Liebe blöde BILD – ich bin von Euch zutiefst enttäuscht. Was ist das für eine Meldung? „Wechsel in der Bild Redaktion“ drei Spalten mit mageren Fakten über den Abgang von Reichelt. Die Betonung liegt auf Fakten. Wollt ihr den Pullitzer-Preis gewinnen?

Habt ihr überhaupt noch Journalisten, die sowas schreiben können, oder habt ihr dafür den Praktikanten von den Niederlausitzer Nachrichten ausgeliehen. Julian hat soviel für euch getan. Ich hätte mir mehr gewünscht. Z.B. „Zuerst geschmeichelt – dann gestreichelt und gereichelt“ und/oder „Die Casting-Couch der Lügenfresse – blutjunge Redakteurinnen berichten“, „Oder Reichelt und Kurz erledigt – steckt der IS oder die Baerbock dahinter“.

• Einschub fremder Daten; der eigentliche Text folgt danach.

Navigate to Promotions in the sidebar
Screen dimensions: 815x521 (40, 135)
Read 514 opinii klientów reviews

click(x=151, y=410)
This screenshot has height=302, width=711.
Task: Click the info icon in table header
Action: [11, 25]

Dazu eine 5-stündige Doku von BILD-TV aus seinem leeren Büro. Im Off ein Interview mit Till Schweiger zu irgendwas. Ach so!. Ihr wolltet ihn, den fleischgewordenen, frauenfeindlichen, rassistischen, verlogenen BILD-Humunkulus damit demütigen. Das ist euch gelungen. Aber bitte nicht mit den Fakten übertreiben. Ihr wisst schon, die Leser uns so

2 thoughts on “Offener Brief an BILD

  1. Schon im ersten Satz des „Bild-Artikels“ ist der erste typische Faktenverdreher: Nicht wegen Presserecherchen ist der wilde Julian gefeuert worden, sondern weil er sich aufgeführt hat wie ne Drecksau. Außerdem finde ich es schon spannend, wie ein Verlag sich wundern kann, dass sich die Chefredakteure wie die Schweinekerle aufführen, wenn das ganze Blatt sich durch eine niedere Gesinnung auszeichnet. Überraschung. Nicht.

    1. Im Grund ist natürlich auch kleine Meldung von BILD gelogen. Ich kann mir nicht vorstellen, dass Herr Boie über „journalistische Exzellenz“ und „modernes Führungsverhalten“ verfügt. Diese beiden Eigenschaften in Verbindung mit Bild wären wohl ein Oxymoron.